Ahora fue Widukind quien guardó silencio, sopesando cada palabra escuchada. Tras la traición de los daneses y la inesperada victoria sobre los francos, casi todo le parecía impreciso. No quería volver al norte hasta haber finalizado gran parte de su obra. Pensó en Swanhild y en la hija de ambos, Gerswind. Las llevaría muy lejos, más allá de aquel mundo. Pero antes de regresar deseaba acabar su cometido, y tenía la oportunidad de resistir a Carlomagno y de conocer el destino final de la rebelión sajona.

—Está bien —asintió Widukind—. Frodo, reúnete con los tuyos y pregúntales si desean acompañarnos. Leutfrid, reúne a los duques westfalios: nos pondremos en marcha hacia el este.
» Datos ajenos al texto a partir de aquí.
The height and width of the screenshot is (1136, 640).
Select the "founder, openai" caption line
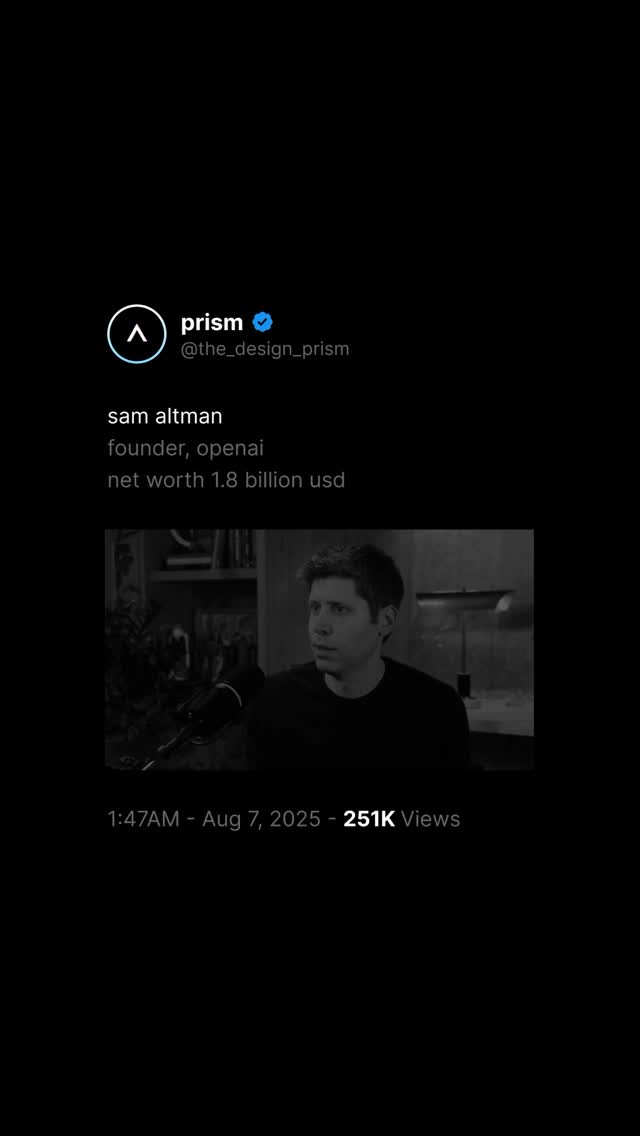[186, 448]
Diles que vamos a reunir un ejército y que invadiremos Austrasia de nuevo. Yo hablaré con Ulmo. ¿Dónde está Ingelbert?

—Todavía no sabemos nada de él.

—Nos moveremos al amanecer. Cuando vuelva le dirán por dónde seguirnos.
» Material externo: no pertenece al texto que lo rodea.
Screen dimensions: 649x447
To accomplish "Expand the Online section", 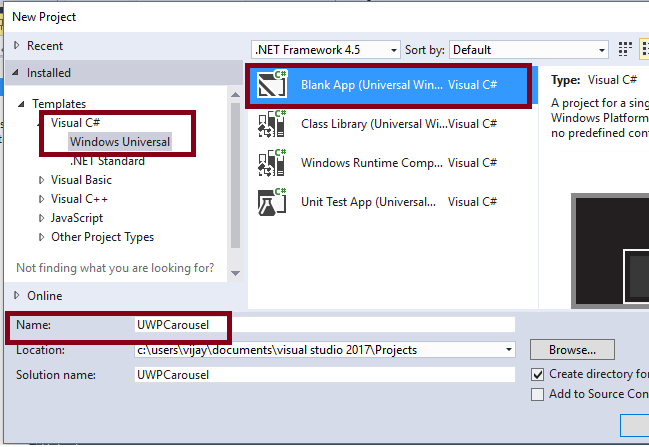I will (x=17, y=295).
Después, Sif se ocupó de su brazo y Frodo le contó muchas anécdotas sobre aquel campo de batalla. La moral de los sajones era muy alta, y este era un hecho de gran importancia para sus planes. Hablaron de los daneses, y recordaron a Ragnar amargamente. Aislados, se preguntaban si habrían perpetrado algún otro ataque contra las costas de Austrasia. También se enteró Widukind entonces de que el marido de Magatha, la esposa que tantos quebraderos de cabeza había dado a Angus, quien había tenido que desposarla años atrás por orden de su padre, había fallecido alcanzado por una flecha franca en Thrutmanni. Se interrogó sobre las consecuencias que podría tener este hecho para su amigo, si lograba salvarse de las garras de la muerte. Era cuando menos curioso que ambos maridos casi hubiesen perecido en la misma batalla. El destino era caprichoso. Especulaban con muchas hipótesis mientras, a uno tras otro, el vapor de aquellas bebidas los seducía al sueño.

Sólo los hombres de las sombras velaban la noche alrededor, así como los inquietos sueños de Angus, a medio camino entre la vida y la muerte.